7. When (a) the issuance, execution and delivery by the Trust of any Units shall have been duly authorized by all necessary business trust action of the Trust, (b) the Unit Agreement relating thereto shall have been duly executed and delivered by the Trust and duly authorized, executed and delivered by the other party or parties thereto and shall have been entered into in compliance with any applicable law or agreement or instrument then binding on the Trust, and (c) such Units shall have been duly executed and delivered by the Trust and paid for as contemplated in the Registration Statement, the applicable supplements to the prospectus included in the Registration Statement, any underwriting, purchase or similar agreement and the Unit Agreement relating thereto, and, if issued upon the exercise or of any Rights, when


Pennsylvania Real Estate Investment Trust

December 20, 2017

Page 4

 

issued and delivered as contemplated by the terms thereof and of any applicable Rights Agreement relating thereto, such Units will be validly issued and will constitute valid and binding obligations of the Trust, enforceable against the Trust in accordance with their terms, subject to (i) bankruptcy, insolvency, reorganization, fraudulent transfer, moratorium or other laws now or hereafter in effect affecting creditors’ rights generally, and (ii) general principles of equity (including, without limitation, standards of materiality, good faith, fair dealing and reasonableness), whether considered in a proceeding in equity or at law.

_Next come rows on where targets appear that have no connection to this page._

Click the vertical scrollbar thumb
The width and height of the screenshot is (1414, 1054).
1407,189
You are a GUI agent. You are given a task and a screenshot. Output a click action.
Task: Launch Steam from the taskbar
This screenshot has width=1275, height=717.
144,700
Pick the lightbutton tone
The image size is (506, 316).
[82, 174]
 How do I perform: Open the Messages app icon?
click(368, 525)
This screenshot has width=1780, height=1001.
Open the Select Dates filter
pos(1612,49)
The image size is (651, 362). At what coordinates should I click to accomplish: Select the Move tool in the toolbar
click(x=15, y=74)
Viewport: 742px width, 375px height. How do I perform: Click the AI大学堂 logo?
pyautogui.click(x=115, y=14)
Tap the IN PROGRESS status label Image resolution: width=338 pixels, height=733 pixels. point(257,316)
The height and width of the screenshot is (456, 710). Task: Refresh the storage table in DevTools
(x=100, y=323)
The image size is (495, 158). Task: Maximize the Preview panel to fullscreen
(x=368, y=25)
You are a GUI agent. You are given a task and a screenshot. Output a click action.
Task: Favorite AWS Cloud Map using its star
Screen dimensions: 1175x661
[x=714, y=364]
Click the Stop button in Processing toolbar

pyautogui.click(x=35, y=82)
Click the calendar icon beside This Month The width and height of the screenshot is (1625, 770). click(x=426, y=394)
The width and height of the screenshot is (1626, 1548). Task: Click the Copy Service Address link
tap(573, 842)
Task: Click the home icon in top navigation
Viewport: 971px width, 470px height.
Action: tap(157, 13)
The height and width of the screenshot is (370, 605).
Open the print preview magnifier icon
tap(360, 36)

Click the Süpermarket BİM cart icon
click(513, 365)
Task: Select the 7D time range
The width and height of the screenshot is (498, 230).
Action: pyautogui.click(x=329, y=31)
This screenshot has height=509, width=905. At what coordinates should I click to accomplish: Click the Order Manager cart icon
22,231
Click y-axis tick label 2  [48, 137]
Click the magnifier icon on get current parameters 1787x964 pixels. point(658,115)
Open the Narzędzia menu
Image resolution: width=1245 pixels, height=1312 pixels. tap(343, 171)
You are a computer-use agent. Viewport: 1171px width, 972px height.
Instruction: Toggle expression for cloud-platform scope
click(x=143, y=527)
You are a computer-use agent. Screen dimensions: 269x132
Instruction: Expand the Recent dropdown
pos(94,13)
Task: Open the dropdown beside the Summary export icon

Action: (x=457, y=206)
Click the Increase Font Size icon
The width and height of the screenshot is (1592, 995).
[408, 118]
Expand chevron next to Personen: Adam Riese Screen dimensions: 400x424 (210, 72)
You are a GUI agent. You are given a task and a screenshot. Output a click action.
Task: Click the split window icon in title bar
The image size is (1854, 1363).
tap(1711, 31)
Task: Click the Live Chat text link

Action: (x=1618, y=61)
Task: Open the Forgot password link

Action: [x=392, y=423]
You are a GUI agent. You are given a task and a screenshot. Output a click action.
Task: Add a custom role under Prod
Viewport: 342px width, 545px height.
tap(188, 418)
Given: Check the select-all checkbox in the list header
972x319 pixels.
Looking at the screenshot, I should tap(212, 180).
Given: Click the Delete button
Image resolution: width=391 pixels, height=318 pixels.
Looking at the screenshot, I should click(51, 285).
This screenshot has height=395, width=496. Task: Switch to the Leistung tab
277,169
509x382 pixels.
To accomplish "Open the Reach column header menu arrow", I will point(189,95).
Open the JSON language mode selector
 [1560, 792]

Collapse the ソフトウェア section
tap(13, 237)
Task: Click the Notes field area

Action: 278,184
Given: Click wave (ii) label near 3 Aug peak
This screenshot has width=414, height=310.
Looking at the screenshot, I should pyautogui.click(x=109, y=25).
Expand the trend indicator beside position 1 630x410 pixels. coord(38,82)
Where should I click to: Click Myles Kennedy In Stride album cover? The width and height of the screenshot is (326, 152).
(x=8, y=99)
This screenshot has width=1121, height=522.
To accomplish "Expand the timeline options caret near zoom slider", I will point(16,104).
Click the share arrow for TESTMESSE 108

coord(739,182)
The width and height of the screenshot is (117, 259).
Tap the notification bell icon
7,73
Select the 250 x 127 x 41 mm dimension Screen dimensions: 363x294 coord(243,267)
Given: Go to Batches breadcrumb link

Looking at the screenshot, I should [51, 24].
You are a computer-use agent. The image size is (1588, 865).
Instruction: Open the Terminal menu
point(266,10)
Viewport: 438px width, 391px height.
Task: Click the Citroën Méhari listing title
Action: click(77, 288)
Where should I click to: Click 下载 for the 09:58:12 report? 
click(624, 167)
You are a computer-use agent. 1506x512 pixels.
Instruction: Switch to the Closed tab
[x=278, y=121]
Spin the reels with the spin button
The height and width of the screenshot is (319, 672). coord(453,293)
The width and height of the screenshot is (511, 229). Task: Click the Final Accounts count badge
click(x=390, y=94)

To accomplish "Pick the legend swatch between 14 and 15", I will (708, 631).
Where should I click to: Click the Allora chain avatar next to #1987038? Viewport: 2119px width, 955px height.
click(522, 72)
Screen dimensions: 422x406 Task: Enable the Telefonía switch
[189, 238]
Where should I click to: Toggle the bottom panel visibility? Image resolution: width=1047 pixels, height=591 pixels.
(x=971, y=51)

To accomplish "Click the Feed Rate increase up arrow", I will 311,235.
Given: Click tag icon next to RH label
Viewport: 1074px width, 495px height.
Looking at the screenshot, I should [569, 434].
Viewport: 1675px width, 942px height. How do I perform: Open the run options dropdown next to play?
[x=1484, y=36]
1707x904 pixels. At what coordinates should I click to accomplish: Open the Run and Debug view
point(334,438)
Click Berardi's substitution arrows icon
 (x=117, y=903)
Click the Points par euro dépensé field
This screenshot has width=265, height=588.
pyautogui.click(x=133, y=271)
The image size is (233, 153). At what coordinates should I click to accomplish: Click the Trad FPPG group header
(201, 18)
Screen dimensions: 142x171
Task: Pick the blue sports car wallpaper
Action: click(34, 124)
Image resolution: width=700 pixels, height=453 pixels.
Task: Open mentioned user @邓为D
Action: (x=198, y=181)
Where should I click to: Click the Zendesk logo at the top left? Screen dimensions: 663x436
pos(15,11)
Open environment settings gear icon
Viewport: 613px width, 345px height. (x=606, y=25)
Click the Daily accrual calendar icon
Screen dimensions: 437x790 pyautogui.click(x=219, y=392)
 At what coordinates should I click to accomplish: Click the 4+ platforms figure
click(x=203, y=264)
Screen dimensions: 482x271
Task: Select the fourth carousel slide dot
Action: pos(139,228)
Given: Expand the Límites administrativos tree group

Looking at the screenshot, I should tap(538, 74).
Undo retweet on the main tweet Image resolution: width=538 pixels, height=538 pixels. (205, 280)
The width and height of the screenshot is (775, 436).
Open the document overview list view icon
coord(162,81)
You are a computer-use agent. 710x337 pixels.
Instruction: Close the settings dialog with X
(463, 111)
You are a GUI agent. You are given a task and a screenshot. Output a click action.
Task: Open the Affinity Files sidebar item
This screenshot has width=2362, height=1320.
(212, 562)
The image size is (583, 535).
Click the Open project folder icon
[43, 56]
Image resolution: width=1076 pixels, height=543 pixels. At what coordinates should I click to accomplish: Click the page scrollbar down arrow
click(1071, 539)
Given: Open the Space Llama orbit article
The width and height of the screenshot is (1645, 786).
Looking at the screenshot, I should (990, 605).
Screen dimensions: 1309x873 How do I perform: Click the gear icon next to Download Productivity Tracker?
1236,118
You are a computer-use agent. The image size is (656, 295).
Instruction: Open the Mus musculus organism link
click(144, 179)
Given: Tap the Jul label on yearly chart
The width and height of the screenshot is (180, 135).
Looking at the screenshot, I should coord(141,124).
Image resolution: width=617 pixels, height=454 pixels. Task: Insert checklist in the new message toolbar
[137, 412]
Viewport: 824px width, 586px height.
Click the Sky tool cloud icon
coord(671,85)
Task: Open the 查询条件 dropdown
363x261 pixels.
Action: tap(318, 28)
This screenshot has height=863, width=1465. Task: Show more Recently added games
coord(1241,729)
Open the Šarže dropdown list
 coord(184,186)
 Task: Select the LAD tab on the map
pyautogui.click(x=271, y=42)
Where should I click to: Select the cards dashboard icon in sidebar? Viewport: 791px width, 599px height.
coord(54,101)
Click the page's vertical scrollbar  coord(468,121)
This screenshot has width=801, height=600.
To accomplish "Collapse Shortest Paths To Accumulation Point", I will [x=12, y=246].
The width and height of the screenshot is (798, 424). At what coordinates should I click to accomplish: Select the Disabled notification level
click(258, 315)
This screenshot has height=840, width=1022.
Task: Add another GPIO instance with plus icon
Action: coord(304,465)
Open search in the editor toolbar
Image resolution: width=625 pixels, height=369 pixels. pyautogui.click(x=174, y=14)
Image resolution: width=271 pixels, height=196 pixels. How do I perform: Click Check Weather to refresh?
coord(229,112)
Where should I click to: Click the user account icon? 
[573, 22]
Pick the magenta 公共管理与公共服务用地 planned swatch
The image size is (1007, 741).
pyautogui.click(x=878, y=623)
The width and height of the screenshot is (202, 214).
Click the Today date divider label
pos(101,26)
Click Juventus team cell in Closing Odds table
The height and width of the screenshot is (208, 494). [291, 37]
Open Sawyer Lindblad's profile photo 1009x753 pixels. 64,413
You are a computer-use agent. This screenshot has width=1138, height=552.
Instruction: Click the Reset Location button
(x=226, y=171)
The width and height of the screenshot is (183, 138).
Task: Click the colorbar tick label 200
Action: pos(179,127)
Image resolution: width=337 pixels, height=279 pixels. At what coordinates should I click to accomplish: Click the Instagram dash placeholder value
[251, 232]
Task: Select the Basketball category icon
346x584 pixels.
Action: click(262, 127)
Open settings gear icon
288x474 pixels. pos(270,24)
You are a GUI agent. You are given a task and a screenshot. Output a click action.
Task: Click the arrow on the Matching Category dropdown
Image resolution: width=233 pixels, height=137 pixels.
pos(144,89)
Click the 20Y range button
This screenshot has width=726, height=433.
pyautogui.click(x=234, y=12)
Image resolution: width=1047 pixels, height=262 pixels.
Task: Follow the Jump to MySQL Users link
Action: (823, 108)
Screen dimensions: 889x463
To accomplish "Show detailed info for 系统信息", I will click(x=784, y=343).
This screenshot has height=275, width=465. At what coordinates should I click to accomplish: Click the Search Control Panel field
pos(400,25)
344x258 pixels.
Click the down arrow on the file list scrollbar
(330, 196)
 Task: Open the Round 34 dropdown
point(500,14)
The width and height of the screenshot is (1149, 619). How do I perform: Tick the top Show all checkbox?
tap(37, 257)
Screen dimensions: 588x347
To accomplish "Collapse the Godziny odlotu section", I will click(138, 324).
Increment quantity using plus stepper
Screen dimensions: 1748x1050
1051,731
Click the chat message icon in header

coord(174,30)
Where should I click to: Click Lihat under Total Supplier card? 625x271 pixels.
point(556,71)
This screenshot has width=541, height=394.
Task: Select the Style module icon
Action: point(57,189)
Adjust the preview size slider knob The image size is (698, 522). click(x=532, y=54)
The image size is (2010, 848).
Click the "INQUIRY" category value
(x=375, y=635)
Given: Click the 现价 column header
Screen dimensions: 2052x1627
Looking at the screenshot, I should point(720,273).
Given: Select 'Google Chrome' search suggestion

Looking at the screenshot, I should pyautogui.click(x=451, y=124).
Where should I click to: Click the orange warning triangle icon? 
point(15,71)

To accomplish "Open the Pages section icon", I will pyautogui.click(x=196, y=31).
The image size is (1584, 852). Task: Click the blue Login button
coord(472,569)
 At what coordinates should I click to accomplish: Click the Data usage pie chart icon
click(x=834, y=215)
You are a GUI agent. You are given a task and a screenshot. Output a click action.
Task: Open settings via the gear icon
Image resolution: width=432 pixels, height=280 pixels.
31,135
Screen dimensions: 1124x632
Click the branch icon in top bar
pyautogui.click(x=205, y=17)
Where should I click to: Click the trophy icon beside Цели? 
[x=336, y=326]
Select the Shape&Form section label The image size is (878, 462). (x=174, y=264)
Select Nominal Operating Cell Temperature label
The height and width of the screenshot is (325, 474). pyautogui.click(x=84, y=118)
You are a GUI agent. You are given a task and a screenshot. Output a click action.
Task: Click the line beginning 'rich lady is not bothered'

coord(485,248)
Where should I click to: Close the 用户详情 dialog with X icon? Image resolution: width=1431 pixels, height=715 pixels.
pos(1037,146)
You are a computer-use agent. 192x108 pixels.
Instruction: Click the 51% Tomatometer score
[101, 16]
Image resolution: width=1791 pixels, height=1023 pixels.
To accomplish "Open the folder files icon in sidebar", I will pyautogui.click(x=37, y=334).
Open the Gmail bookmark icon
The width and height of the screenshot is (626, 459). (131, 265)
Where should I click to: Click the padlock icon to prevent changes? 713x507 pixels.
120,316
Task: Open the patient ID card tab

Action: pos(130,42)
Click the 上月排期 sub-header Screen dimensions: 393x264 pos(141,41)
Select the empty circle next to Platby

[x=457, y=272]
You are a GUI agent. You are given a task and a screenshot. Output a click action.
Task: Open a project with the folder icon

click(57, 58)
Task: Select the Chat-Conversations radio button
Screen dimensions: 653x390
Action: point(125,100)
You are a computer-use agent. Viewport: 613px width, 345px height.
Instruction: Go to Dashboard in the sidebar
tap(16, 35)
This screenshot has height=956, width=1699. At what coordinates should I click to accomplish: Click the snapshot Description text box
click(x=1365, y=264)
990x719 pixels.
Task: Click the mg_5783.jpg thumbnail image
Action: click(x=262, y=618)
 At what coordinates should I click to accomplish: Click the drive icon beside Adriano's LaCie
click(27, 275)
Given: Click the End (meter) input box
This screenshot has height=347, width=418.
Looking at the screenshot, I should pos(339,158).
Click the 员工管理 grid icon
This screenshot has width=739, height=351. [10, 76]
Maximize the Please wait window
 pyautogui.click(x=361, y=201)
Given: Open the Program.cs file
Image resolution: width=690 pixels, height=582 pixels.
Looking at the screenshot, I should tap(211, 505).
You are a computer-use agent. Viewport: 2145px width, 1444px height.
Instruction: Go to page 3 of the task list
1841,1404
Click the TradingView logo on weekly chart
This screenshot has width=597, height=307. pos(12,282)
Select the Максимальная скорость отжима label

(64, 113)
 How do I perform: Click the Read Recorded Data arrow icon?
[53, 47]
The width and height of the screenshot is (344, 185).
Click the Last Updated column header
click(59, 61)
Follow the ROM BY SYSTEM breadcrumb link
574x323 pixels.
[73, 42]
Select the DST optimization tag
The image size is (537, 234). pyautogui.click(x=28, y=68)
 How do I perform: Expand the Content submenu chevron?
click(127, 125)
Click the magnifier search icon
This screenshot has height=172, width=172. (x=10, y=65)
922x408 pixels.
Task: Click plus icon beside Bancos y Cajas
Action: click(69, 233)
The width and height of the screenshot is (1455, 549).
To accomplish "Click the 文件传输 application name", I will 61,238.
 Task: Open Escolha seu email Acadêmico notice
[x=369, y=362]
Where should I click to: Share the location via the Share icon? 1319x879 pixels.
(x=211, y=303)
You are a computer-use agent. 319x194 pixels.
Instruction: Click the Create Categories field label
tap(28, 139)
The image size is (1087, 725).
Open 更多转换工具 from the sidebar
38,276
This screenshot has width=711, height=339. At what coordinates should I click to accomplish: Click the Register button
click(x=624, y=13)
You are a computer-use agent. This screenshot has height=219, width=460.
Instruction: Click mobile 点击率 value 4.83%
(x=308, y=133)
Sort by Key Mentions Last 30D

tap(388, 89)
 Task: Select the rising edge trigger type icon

In connection with the opinions expressed above, we have assumed that, at or prior to the time of the delivery of any such Security, (i) the Registration Statement shall have become effective and such effectiveness shall not have been terminated or rescinded, (ii) there shall not have occurred any change in law affecting the validity or enforceability of such Security, and (iii) upon the issuance of any Shares or Preferred Shares, including any Preferred Shares underlying Depositary Shares and any Shares or Preferred Shares issuable upon the conversion or exercise of another Security, the total number of Shares and Preferred Shares, respectively, issued and outstanding will not exceed the total number of Shares and Preferred Shares, respectively, that the Trust is then authorized to issue under its Trust Agreement and By-laws. We have also assumed that none of the terms of any Security to be established subsequent to the date hereof, nor the issuance and delivery of such Security, nor the compliance by the Trust with the terms of such Security will violate any applicable law or will result in a violation of any provision of any instrument or agreement then binding upon the Trust, or any restriction imposed by any court or governmental body having jurisdiction over the Trust. We express no opinion concerning the laws of any jurisdiction other than (i) the law of the Commonwealth of Pennsylvania and (ii) solely with respect to the Indentures, the law of the State of New York.

We hereby consent to the reference to our firm under the caption “Legal Matters” in the prospectus included in the Registration Statement and to the filing of this opinion as an exhibit to the Registration Statement. In giving this consent, we do not admit that we come within the categories of persons whose consent is required under Section 7 of the Securities Act of 1933, as amended or under the rules and regulations of the Securities and Exchange Commission issued thereunder.